Lookups can be ignored for small tables, but they can degrade the query performance for very large tables. How do we avoid this lookup?

Add the number column as an included column to the nonclustered index. What this means is the values for the number column will also be present as a part of the index.
Modify the query to fetch only those columns which are present in the index.

if we just fetch the names select lastname,firstname from Phonebook where lastName = ‘Reynolds’ and firstname = ‘Willie’

We can see that an index seek is sufficient! This is because we are looking for the last name and first name only, which are already present in the index, so a lookup on the table is not required.

If an index includes all the information required by a query, its called a covering index.

Clustered Indexes

Definition: “Clustered indexes sort and store the data rows in the table or view based on their key values. These are the columns included in the index definition. There can be only one clustered index per table, because the data rows themselves can be sorted in only one order.”

A clustered index affects how the table rows are stored and is something that is “tightly bound” to the underlying table. Unlike the nonclustered index, which is a separate structure.

Lets drop the earlier nonclustered index, and add a clustered index on lastname and firstname in ascending order. This will sort the table data by last name and then first name.

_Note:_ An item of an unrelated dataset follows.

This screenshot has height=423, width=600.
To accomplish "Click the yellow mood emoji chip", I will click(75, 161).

create clustered index IX_LastName_FirstName on Phonebook (LastName,FirstName)

Get all the entries

select *  from Phonebook

Clustered index scan

Requires a full table scan Since we have a clustered table (table with clustered index) now, the scan happens through the clustered index.

Get all entries with last name ‘Bishop’

select *  from Phonebook where lastname = 'Bishop'

Clustered index seek

An index seek is enough to get our result as we have created an index including lastname and firstname

Get an entry with a particular number

select  * from Phonebook where number = '86-(921)813-3429'

Clustered index scan

The phone number is not a part of the clustered index, hence a full scan of the index is required because the numbers are not sorted!

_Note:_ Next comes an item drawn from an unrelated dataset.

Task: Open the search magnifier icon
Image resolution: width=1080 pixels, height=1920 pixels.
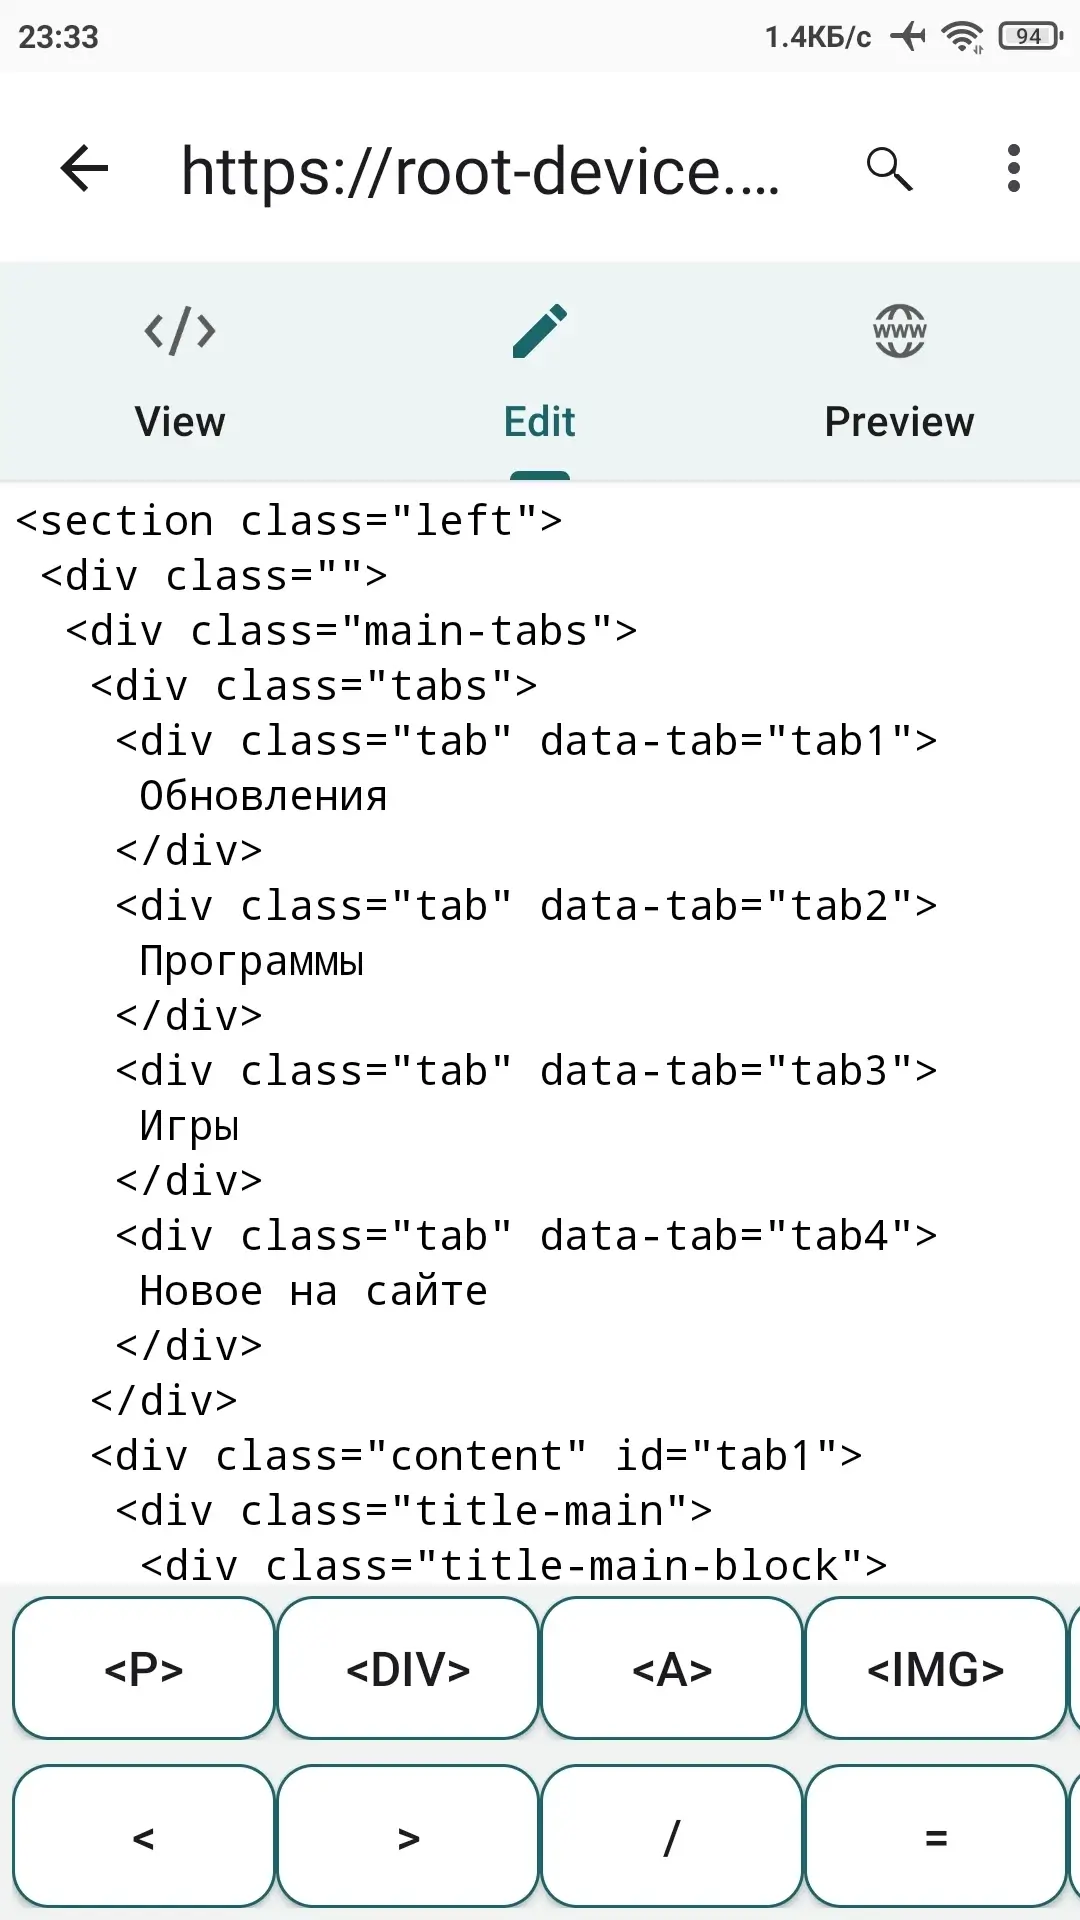Action: (889, 168)
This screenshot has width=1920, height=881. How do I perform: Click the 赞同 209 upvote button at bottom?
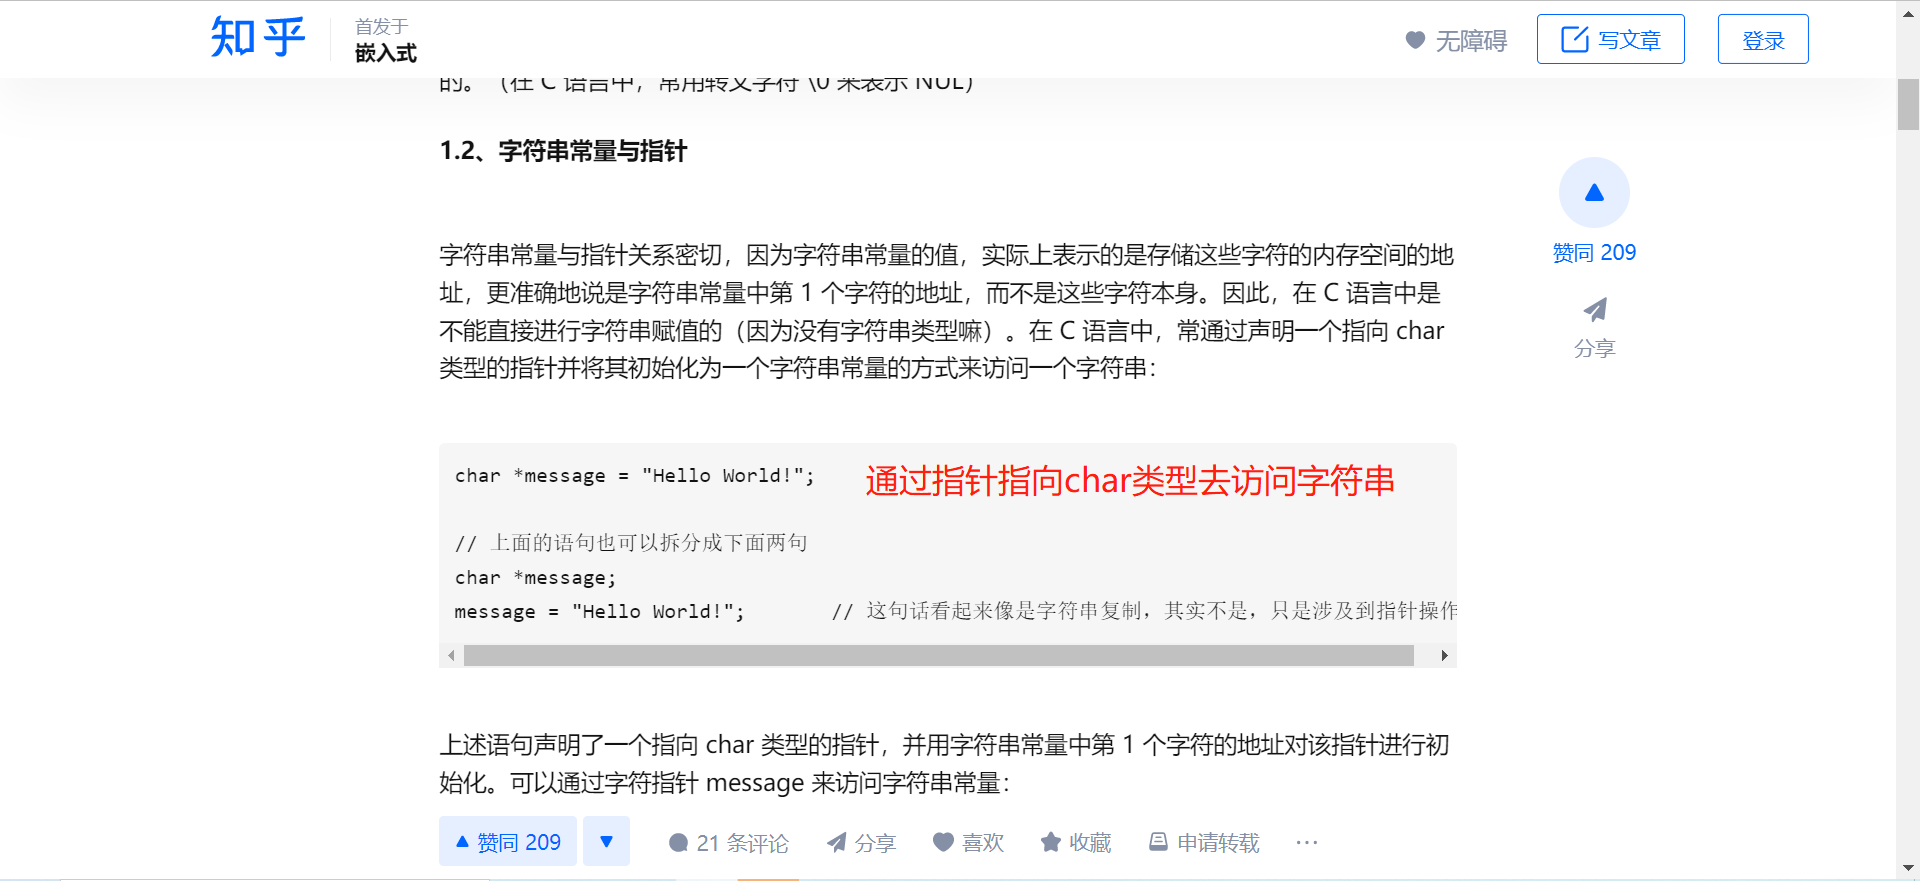pyautogui.click(x=508, y=842)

How to avoid the above scan?

Add the number column as an included column to the clustered index? No. As I mentioned before, the clustered index affects how the rows itself are stored and ordered. What this means is, the clustered index is actually the index structure plus all the table rows. So all the data is “included” already!

This also means that if a table has a clustered index, every query, WILL use the clustered index. Explicitly or implicitly.

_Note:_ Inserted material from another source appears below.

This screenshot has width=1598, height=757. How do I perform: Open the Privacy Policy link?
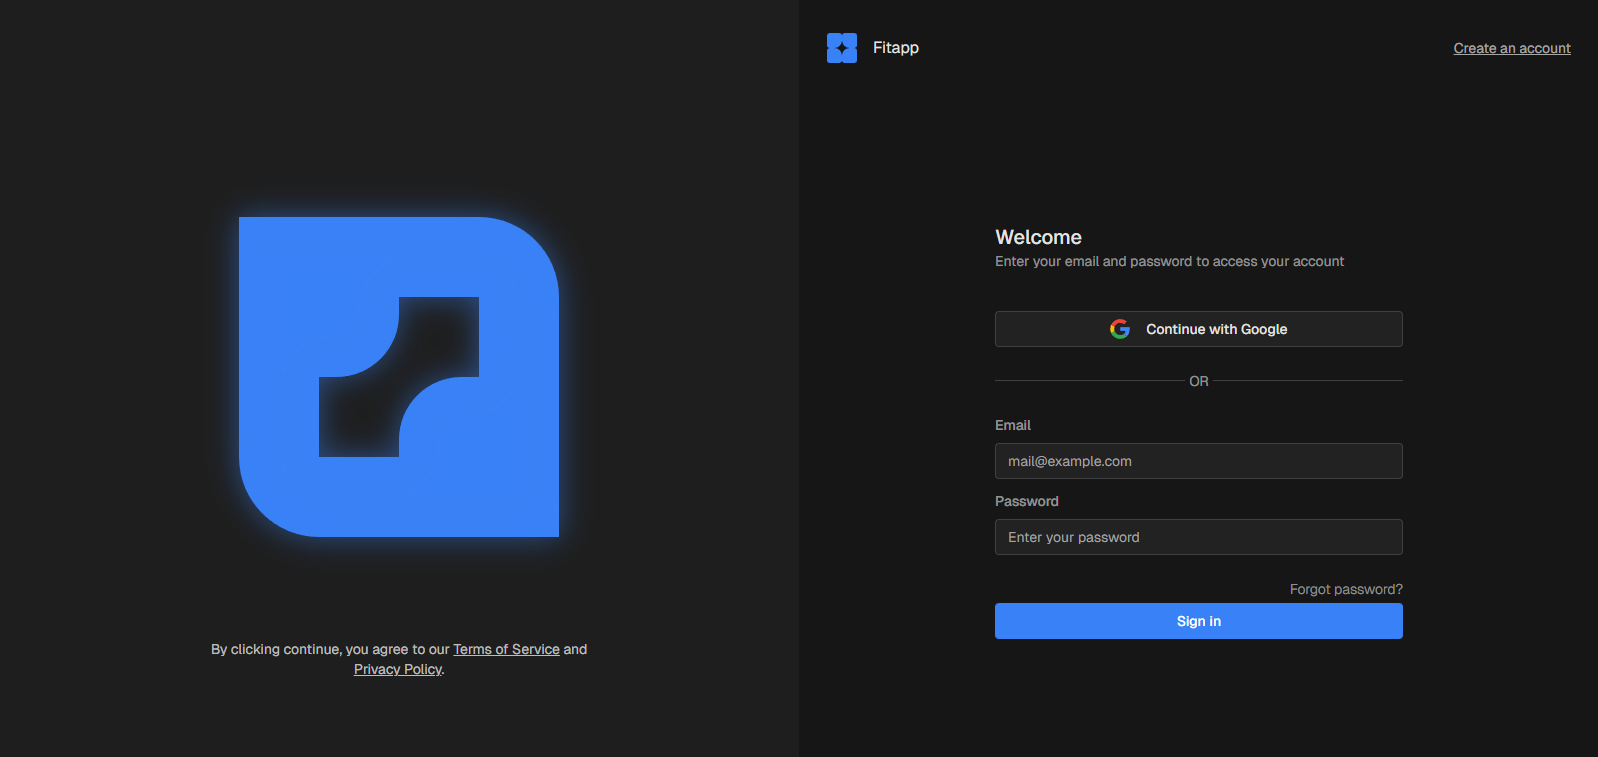pos(397,669)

So, to avoid the scan, we can

Modify our query to utilize existing indexes.
Add a nonclustered index with key as number.

Lets try the second one.

create nonclustered index IX_Number on phonebook (number)

Now, lets retry our earlier query to find a number

select  * from Phonebook where number = '86-(921)813-3429'

Non clustered index seek with clustered index

Now that we have an index for number, the query optimizer will use the nonclustered index to get the number and internally use the clustered index to get the last name and the first name!

A table can have a clustered index, and multiple non clustered ones. So there’s a high possibility two or more indexes are created with similar columns Eg. Consider our phonebook table. Clustered index - LastName,FirstName If we had a non clustered index - LastName,Number. LastName column would be included in both the indexes and hence is “overlapping” with the clustered index.

What did we learn

Avoid RID lookups in the absence of clustered indexes since it’s an additional operation, and may end up being costly in case of large tables.
Queries on clustered tables, will always use the clustered index, so its important to consider the clustered index when creating other non clustered indexes.
Avoid overlapping indexes.
Make sure the indexes are covering the queries being executed.